“The Beach,” the ultra-popular ball pit that turned a D.C. museum into an attraction for kids of all ages, is coming back to the National Building Museum this summer, albeit in a smaller and slightly different fashion.
The museum's annual Summer Block Party installation, which has brought a maze, enormous icebergs and towering hive structures to the Great Hall in recent years, will be “Fun House,” an exhibition looking back at 10 years of art created by the New York-based design studio Snarkitecture.
“Fun House” features a full-sized house in the Great Hall, with rooms referencing previous Snarkitecture installations, such as the ice cavelike “Dig.” A kidney-shaped pool behind the house, filled with “hundreds of thousands of recyclable plastic balls,” evokes “The Beach.”
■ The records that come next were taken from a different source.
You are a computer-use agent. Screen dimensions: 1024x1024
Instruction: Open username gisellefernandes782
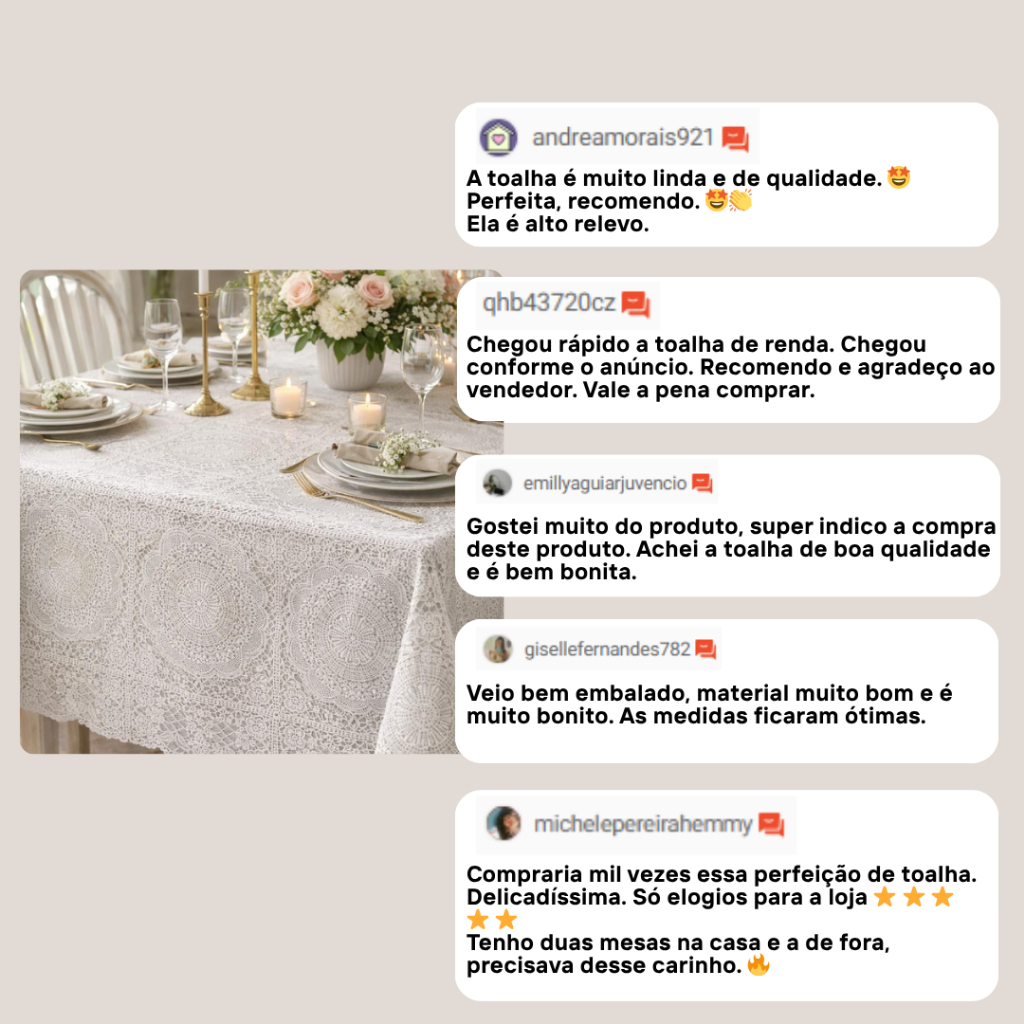[x=607, y=649]
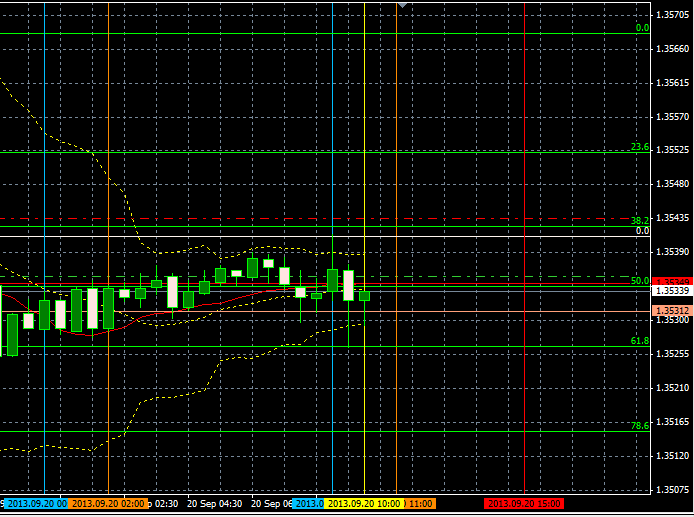This screenshot has width=694, height=517.
Task: Select the 50.0 Fibonacci level label
Action: 640,281
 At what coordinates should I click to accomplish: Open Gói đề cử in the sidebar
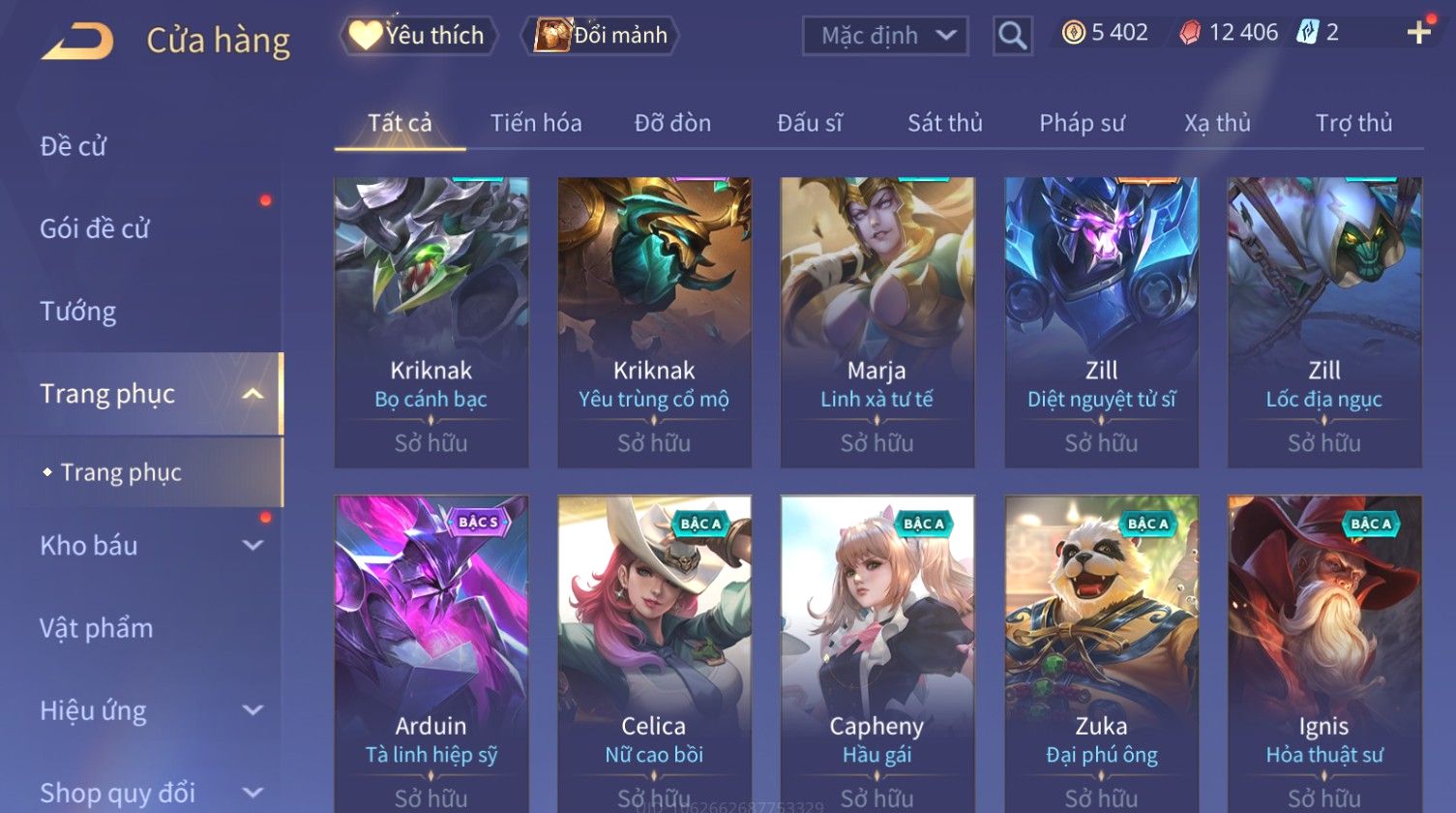click(x=95, y=229)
In the District, Snarkitecture is best known for “The Beach,” which included nearly a million plastic balls and was created for the National Building Museum in 2015. D.C. hipsters treated it like a cool, modernist Chuck E. Cheese — one that swallowed hundreds of phones, wallets and even an engagement ring.
As in previous years, the exhibit opens July 4 and includes late-night events for adults every Wednesday from July 11 through Aug. 29. It will also offer Sunday morning yoga classes in July and August. Timed tickets, which include one hour in “Fun House” and general admission to the museum, cost between $10 and $16, and go on sale June 20.
Outside of “Fun House,” the National Building Museum also announced that Hill Country Backyard Barbecue, which served barbecue, beer and margaritas on the museum's west lawn in recent years, will return on May 16. It will be open Wednesday through Sunday until mid-September.
“Fun House” at the National Building Museum, 401 F St. NW. Open daily from July 4 to Sept. 3. $10-$16.